I’m really excited about a collection of new techniques I’ve been experimenting with over the past few weeks. They’re an evolution of the in-browser design approaches I’ve been using for the past few years, and taken together they help my team build better designs with less waste in a tactic I’ve taken to calling Spike Driven Design.

UPDATE: This is a blog-post version of the talk I gave last week at the Agile Experience Design / NYC SASS & Compass co-meetup. You can find the slides on my Talks page.

The Problem:

Traditional, Adobe-app-based design is great for designing before any software is built, for quickly iterating on user flows, and for experimenting with new high-level concepts. On the other hand, it suffers a heavy tax once working software exists and mockups have to play catchup with reality, and it does little to aid in designing interactions (Fireworks and Flash have an advantage over Photoshop and Illustrator in this regard, though they’re far from ideal).

Designing in the browser is great for working out low-level tactics, quickly iterating on interface and small interactions, and suffers almost zero set-up cost: install Firebug or tick the “Show the Develop menu” box in Safari’s prefs (or just install Chrome!) and you’re good to go. On the other hand, the toolset and techniques are immature, there’s a reasonably high learning curve, and the tools are tantalizingly close to the real app, but not quite there. Saving your work is difficult (to say nothing of iterating over a few ideas), and replacing text by hunting and pecking into Firebug fields gets old fast. For quick-and-dirty mocks, some light Firebug hacking, a screenshot, and a trip to Photoshop may suffice, but this workflow doesn’t hold up for prolonged investigations into a new user flow or feature track.

Enter Spike Driven Design. Rather than design in an Adobe app or even in the browser, I’ve taken to designing in Rails itself, using mostly SASS and HAML and little bits of Ruby. Whereas designing in the browser helped fake the front-end for mockups, it could never help with data. Now I can fake the back-end too! I’m not bothering with tests, and like any true Spike (in the Agile sense), this is code that is written to be thrown away. That gives me the freedom to move fast, focus on the UX and visual design problems without worrying about much else, and design using the actual medium the user will end up with: working software.

=======

*WRITTEN REQUEST 1*
Repeat the lines of the listing below, starting at the line that contains "the first bullet" and ending at the line that contains "(x=421, y=354)", with both of those lines included.
The blog post and the listing that follows it are unrelated material.

*DATA PROVIDED*

=======

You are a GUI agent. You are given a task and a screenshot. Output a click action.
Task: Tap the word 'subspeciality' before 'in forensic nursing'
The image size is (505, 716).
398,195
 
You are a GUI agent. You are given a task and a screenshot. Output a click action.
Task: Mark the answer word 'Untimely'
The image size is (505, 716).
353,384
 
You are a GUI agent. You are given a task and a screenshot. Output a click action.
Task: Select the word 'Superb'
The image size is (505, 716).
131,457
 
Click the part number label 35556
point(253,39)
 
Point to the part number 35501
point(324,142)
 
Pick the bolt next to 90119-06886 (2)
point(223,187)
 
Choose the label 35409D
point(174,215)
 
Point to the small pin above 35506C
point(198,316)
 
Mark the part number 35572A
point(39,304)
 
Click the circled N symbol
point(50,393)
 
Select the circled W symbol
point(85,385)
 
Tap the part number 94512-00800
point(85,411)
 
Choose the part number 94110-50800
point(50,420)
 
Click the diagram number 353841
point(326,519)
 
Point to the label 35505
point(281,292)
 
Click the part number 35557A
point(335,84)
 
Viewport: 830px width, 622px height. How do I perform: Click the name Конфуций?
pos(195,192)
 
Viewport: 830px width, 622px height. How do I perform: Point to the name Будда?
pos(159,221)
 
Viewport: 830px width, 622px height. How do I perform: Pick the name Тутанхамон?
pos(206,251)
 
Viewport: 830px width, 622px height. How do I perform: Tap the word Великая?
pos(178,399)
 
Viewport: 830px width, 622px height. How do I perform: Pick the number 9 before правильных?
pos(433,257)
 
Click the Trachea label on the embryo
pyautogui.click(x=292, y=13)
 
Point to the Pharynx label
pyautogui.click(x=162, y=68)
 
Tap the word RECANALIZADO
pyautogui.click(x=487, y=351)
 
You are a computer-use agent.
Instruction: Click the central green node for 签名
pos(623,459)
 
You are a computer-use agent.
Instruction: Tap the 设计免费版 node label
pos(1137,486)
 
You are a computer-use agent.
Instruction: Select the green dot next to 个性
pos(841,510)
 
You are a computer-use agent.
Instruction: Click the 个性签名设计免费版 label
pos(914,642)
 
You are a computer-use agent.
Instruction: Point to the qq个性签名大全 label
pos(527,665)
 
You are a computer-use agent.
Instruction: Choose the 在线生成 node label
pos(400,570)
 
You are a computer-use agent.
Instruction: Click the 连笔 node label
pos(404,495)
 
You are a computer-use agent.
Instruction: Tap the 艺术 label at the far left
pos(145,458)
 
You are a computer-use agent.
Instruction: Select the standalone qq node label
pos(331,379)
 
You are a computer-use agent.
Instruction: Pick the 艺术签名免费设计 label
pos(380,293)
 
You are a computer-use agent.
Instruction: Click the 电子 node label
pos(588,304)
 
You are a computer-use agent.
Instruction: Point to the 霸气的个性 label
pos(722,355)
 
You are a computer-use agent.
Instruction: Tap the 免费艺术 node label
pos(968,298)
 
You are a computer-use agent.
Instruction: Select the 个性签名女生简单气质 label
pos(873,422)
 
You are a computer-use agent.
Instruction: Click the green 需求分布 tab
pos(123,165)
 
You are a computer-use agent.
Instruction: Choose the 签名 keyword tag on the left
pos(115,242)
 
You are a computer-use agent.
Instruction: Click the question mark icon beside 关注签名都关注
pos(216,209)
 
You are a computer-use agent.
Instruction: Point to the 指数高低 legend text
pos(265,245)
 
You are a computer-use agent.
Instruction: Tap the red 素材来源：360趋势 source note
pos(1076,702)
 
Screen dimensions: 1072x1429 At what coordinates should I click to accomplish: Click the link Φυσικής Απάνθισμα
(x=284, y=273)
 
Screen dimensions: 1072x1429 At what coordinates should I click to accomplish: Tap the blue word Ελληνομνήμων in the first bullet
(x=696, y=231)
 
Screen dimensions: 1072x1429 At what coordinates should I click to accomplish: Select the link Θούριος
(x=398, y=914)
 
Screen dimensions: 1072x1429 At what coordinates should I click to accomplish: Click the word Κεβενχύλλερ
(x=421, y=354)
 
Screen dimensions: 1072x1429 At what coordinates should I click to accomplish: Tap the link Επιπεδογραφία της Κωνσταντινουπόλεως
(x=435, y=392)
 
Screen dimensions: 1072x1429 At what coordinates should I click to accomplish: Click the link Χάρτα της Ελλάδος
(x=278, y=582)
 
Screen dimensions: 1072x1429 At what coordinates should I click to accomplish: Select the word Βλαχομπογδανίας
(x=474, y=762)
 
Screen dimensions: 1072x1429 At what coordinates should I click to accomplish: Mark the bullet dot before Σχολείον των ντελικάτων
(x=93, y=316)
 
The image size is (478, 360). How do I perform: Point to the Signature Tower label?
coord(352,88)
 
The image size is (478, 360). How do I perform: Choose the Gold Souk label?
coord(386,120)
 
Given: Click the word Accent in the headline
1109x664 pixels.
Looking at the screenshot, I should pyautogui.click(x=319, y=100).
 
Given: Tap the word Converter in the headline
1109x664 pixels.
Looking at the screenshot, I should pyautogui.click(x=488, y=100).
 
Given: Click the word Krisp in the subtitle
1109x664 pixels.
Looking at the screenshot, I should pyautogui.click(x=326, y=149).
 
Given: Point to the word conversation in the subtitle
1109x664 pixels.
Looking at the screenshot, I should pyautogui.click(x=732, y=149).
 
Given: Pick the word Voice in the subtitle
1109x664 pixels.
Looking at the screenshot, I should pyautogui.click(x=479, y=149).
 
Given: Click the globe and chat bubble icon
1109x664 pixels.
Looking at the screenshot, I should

=======

*WRITTEN REQUEST 2*
Reproduce the blog post on Spike Driven Design word for word, starting at "Traditional, Adobe-app-based design" and ending at "far from ideal).".

*FULL ANSWER 1*
Screen dimensions: 1072x1429 At what coordinates should I click to accomplish: Tap the blue word Ελληνομνήμων in the first bullet
(x=696, y=231)
 
Screen dimensions: 1072x1429 At what coordinates should I click to accomplish: Select the link Θούριος
(x=398, y=914)
 
Screen dimensions: 1072x1429 At what coordinates should I click to accomplish: Click the word Κεβενχύλλερ
(x=421, y=354)

*FULL ANSWER 2*
Traditional, Adobe-app-based design is great for designing before any software is built, for quickly iterating on user flows, and for experimenting with new high-level concepts. On the other hand, it suffers a heavy tax once working software exists and mockups have to play catchup with reality, and it does little to aid in designing interactions (Fireworks and Flash have an advantage over Photoshop and Illustrator in this regard, though they’re far from ideal).